_THE RECORDS_:

--- --- ---

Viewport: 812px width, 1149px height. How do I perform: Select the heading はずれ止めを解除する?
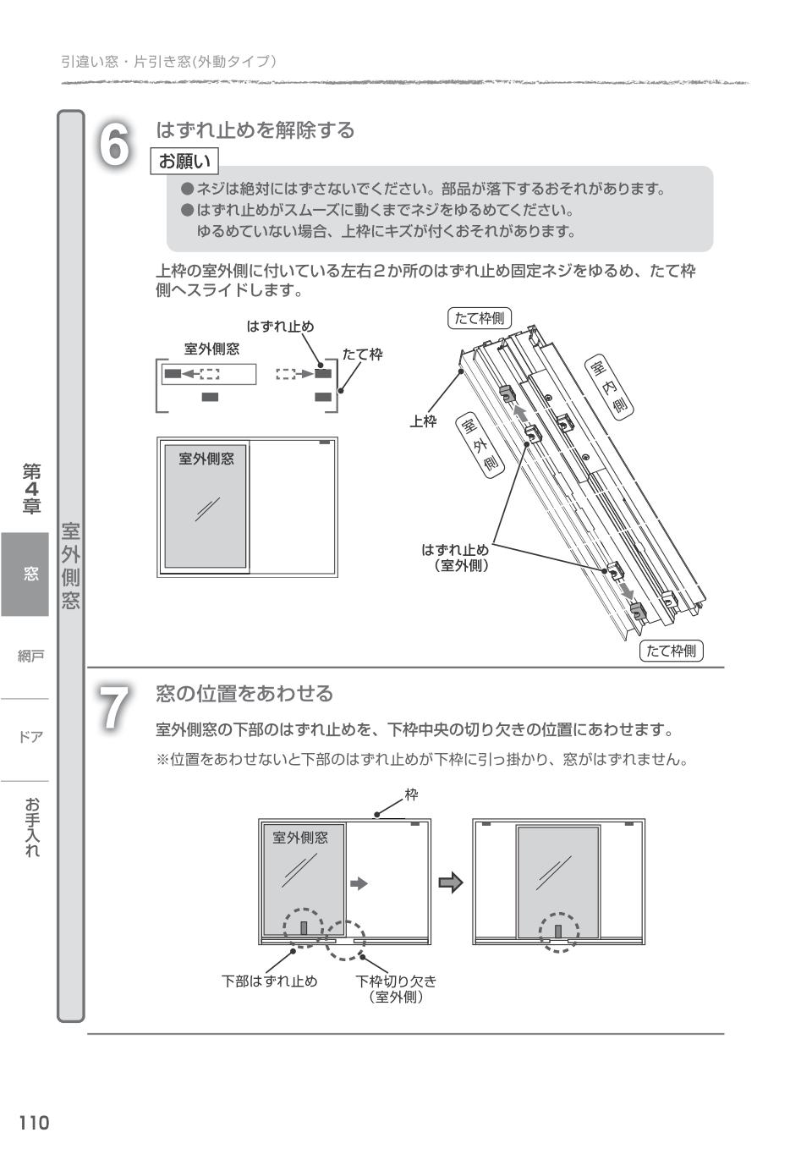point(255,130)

--- --- ---

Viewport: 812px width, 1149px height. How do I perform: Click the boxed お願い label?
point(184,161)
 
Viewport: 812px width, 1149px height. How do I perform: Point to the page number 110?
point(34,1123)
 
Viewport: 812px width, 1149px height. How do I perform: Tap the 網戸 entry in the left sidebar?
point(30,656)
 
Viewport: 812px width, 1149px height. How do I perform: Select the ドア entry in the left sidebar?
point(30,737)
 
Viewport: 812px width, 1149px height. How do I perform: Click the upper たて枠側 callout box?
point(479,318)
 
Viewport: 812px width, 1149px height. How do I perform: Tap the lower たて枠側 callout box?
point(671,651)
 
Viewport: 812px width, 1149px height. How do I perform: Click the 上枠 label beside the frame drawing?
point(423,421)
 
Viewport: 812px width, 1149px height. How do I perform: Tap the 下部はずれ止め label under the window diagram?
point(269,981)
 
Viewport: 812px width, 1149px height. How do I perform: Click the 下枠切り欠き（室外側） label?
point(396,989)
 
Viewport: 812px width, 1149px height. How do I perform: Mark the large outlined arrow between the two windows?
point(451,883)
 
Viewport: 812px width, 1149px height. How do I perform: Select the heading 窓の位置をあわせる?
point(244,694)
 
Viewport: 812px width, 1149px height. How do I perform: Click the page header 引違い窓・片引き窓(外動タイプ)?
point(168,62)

--- --- ---

_TO BE DONE_: Render the lines between the one holding "the heading 窓の位置をあわせる?" and the one holding "point(168,62)", inclusive, as a JSON list of strings with one string per line and blank lines left out.

_FINISHED ANSWER_:
[
  "Viewport: 812px width, 1149px height. How do I perform: Select the heading 窓の位置をあわせる?",
  "point(244,694)",
  "Viewport: 812px width, 1149px height. How do I perform: Click the page header 引違い窓・片引き窓(外動タイプ)?",
  "point(168,62)"
]